My goal was to reach production systems, thus began the hunt for more PEM keys and server IPs (and now that I was in their subnet, even local IP subnets like 10.0.0.0/8, 172.16.0.0/12, 192.168.0.0/16 would suffice). After hours of going through emails finding many more PEM keys and logging into multiple servers, finally came the golden moment when I found access to one of their production servers which had direct access to their production MySQL database. I scanned the code on that server to find MySQL credentials and yes there they were. Using that I logged into the production MySQL server using the credentials and bingo I was in!

Just to verify I ran a simple SELECT query on the users table to find my record. I saw a recently updated entry with the login time to be just few seconds before, which was when I had logged in (image below) (table and column names changed for ethical reasons).

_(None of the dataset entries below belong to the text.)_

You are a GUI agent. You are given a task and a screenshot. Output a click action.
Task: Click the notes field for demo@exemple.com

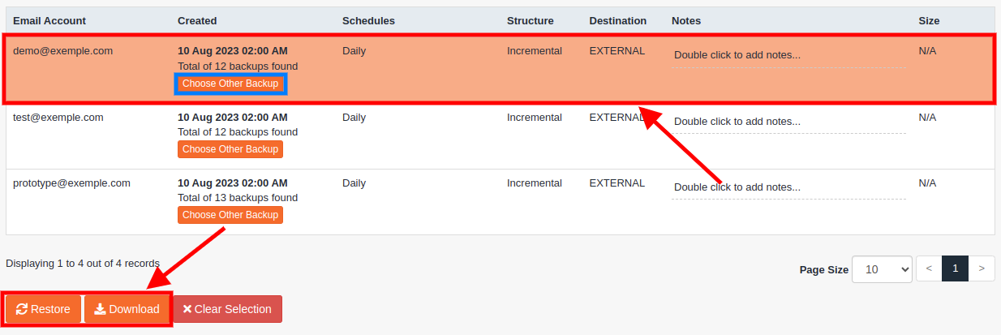787,55
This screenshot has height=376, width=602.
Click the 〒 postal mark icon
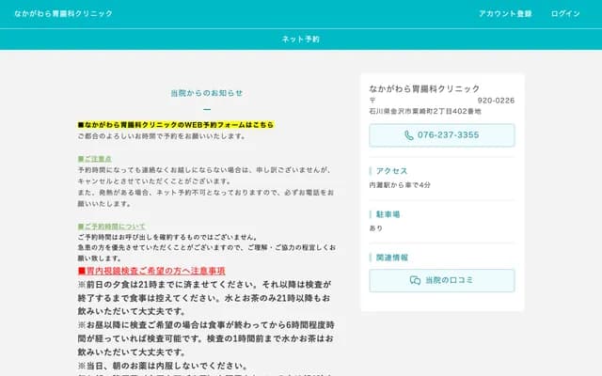[x=372, y=100]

Yes, I was in their production systems! Running a simple count query on the users table resulted in more than 1 crore user records. Damn!

I searched multiple tables for more juicy information. One of the scariest discoveries was plain text passwords to their accounts on multiple payment gateways lying there in the database. If misused, those credentials can be used to render huge business loss to a company.

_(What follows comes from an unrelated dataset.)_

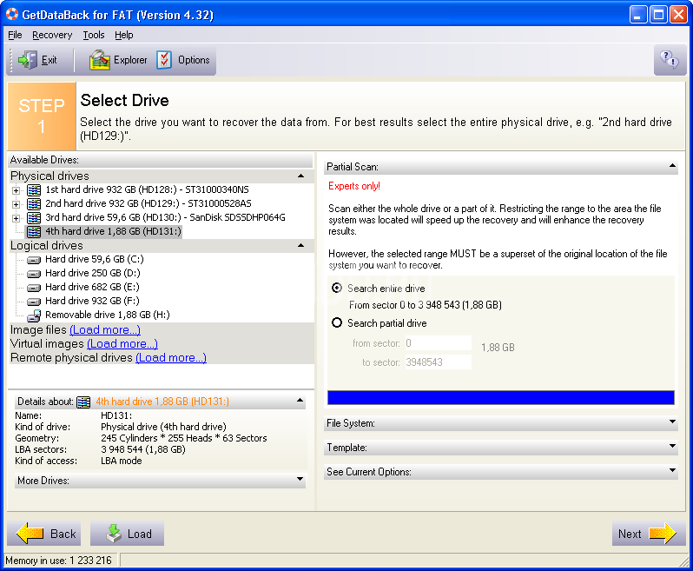The height and width of the screenshot is (571, 693).
Task: Expand the 1st hard drive tree node
Action: coord(16,190)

That concluded my hunt for information inside CompanyX's systems. I was shocked to find the amount of information lying open to access, which seems quite concerning to me and makes me think how it can be avoided. Therefore, I list some countermeasures to issues I found in CompanyX's systems below:

1. Yes first and foremost, never ever publish critical information like usernames and passwords to Github. Always do a sanity of code being committed to make sure no such thing goes public.
2. Never leave internal IPs and passwords on Github. Today no one might have access to your systems,  but tomorrow if your systems gets compromised, these IPs and passwords can be used then.
3. Private Key Files or PEM files are like a key to a lock. It is a requirement in organisations to share these keys with peers. Make sure you copy the PEM key to your local computer and delete the mail. Also if possible do not use mails to share these keys, use either local windows/unix file shares.
4. Deny SSH from anywhere to your AWS servers. This can help prevent access to servers even if PEM keys get compromised. This is a simple step, using your AWS console white-list a set of IPs which can SSH into servers.
5. This is quite a challenge without appropriate systems, but do not store plain text passwords to any system in the database. Use property files and encrypt passwords using algorithms like AES-256 to store passwords. Also if possible use 3rd party appliances which offer hashing to store passwords and retrieve them.

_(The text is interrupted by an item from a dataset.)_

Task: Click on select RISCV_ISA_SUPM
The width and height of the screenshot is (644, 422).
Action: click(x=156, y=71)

Given this boom of e-commerce hundreds of sites coming up online, there always remains a slim chance of such incidents happening time and again. Its our priority as an organisation to safeguard all user information. Even a small mistake could cost us big!

Any feedback, suggestion or even a countermeasure is more than welcome. Let me know your thoughts on this in the comment section below!

P.S. - If you're a customer of CompanyX, don't be worried, your data was not stolen. This incident was responsibly disclosed to CompanyX to fix.